━━━ Exercise material ━━━

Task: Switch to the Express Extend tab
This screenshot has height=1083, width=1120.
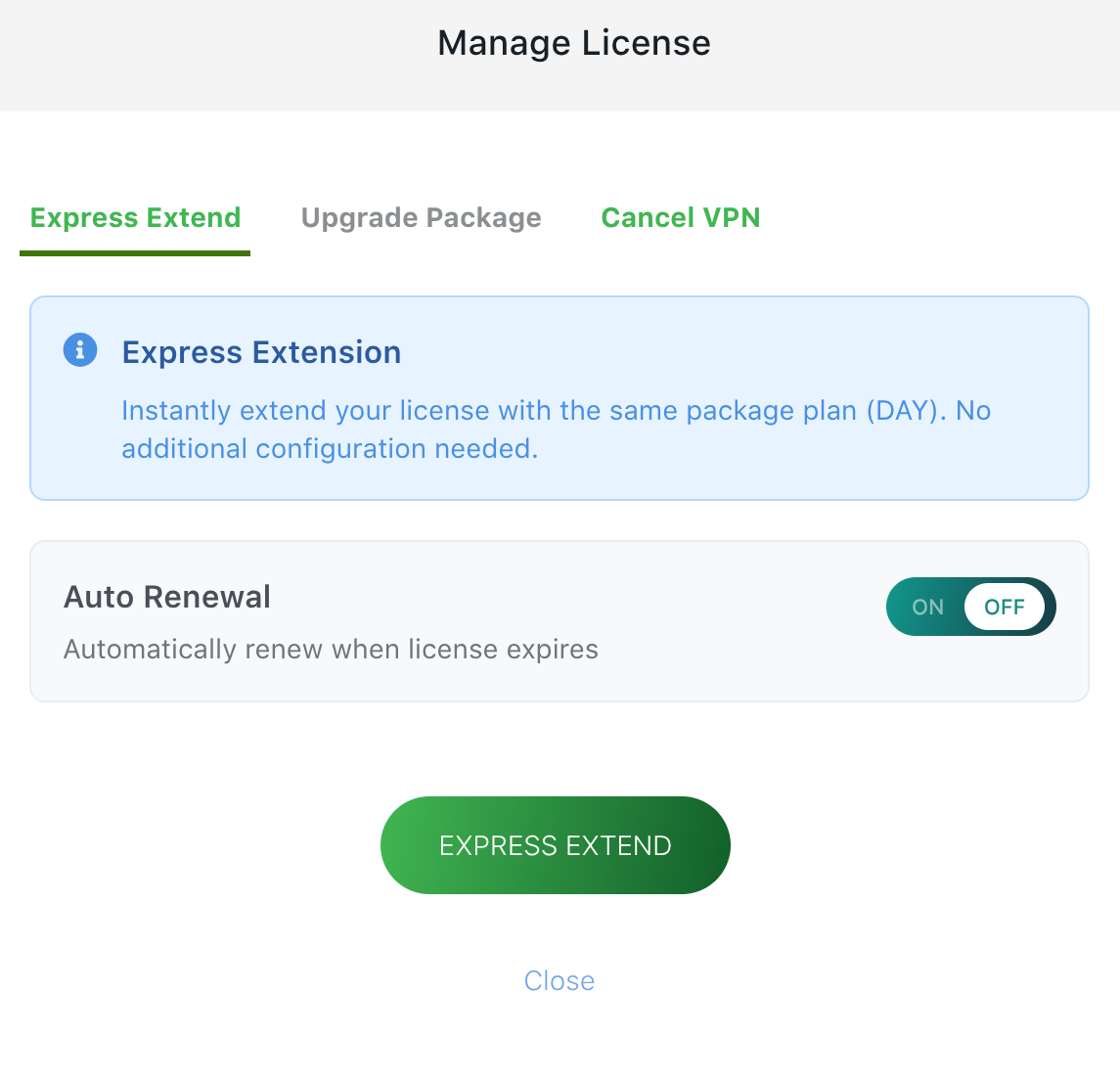Action: pyautogui.click(x=135, y=217)
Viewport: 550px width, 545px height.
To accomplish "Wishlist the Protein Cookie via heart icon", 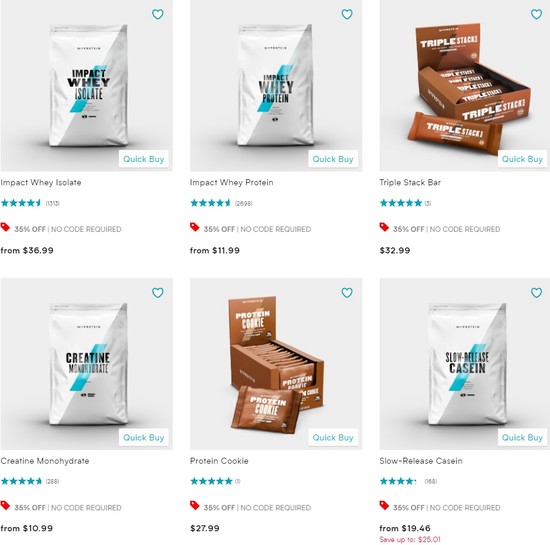I will click(347, 292).
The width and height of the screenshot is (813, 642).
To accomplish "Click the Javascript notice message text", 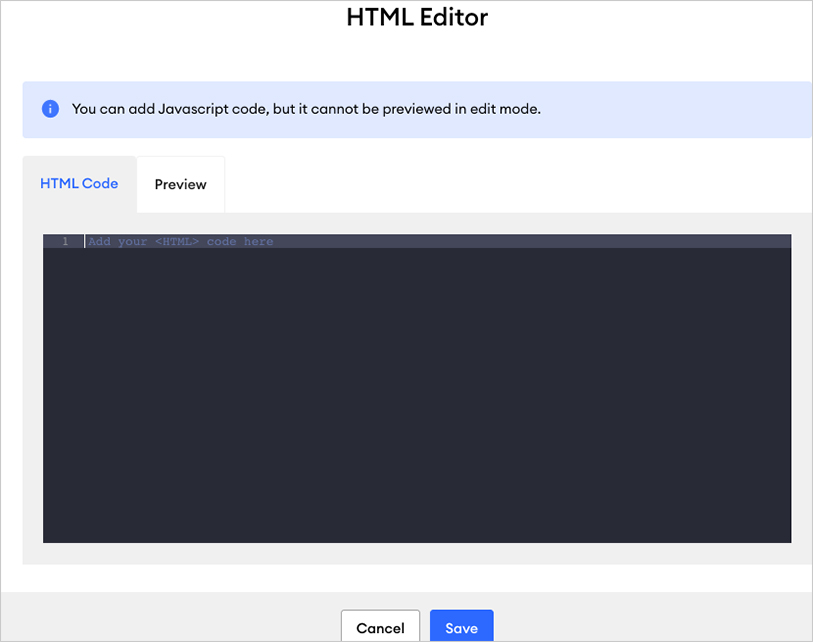I will [x=306, y=109].
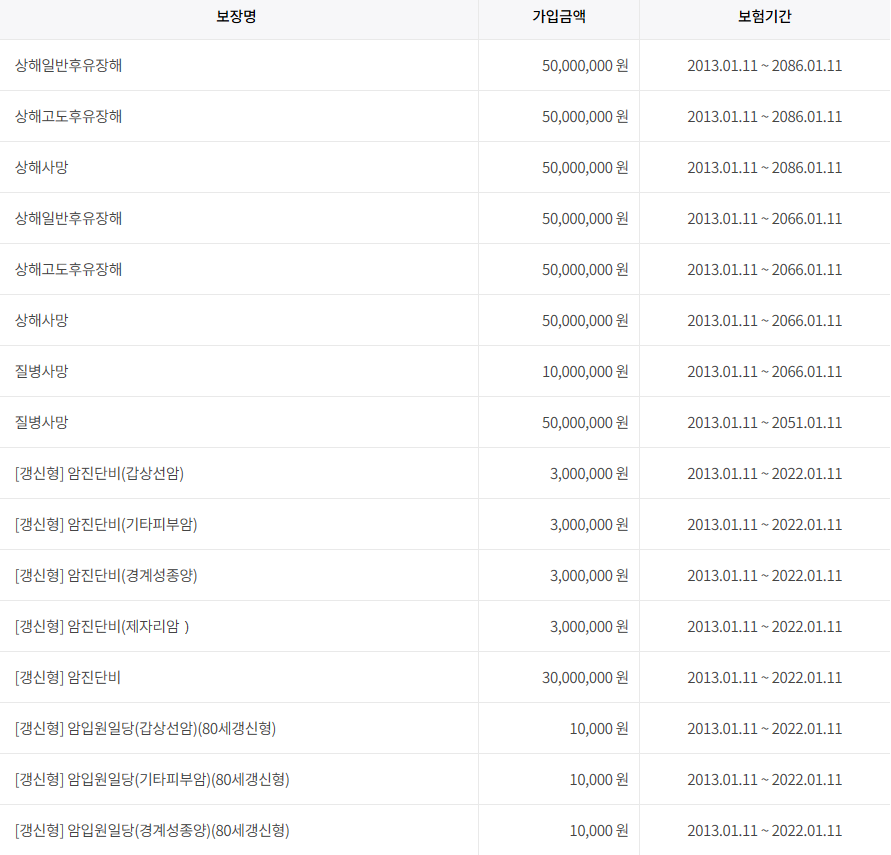891x855 pixels.
Task: Select [갱신형] 암진단비(경계성종양) entry
Action: click(x=106, y=575)
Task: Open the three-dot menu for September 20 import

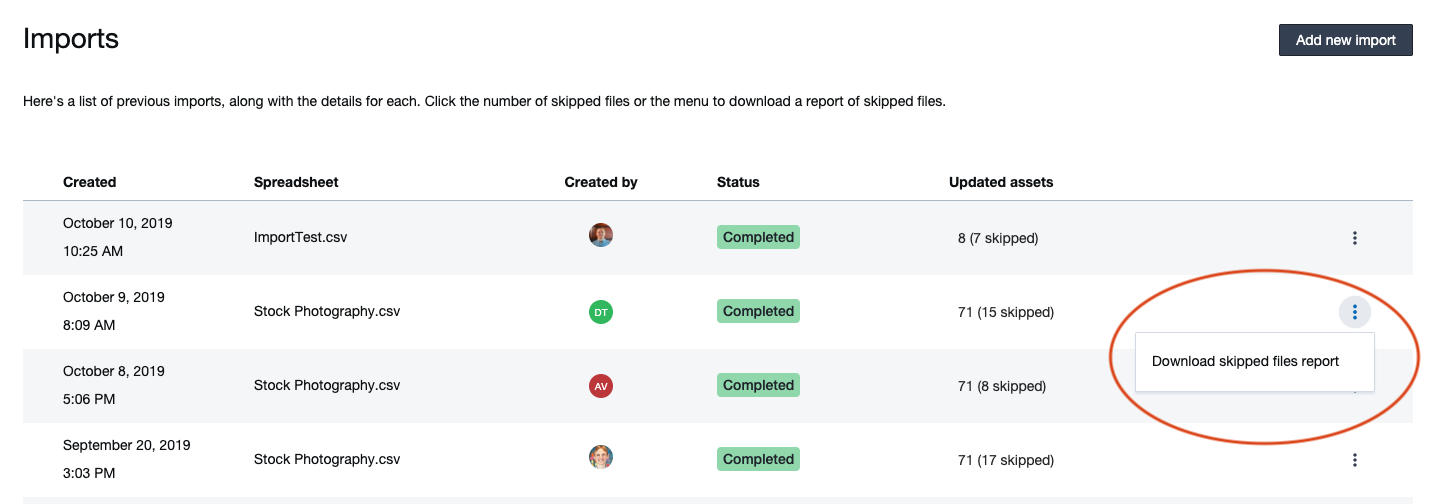Action: (1354, 460)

━━━

Return the lines exactly, from the one containing "Task: Open the" through the last line above, including both ends and excluding every picture.

Task: Open the three-dot menu for September 20 import

Action: (1354, 460)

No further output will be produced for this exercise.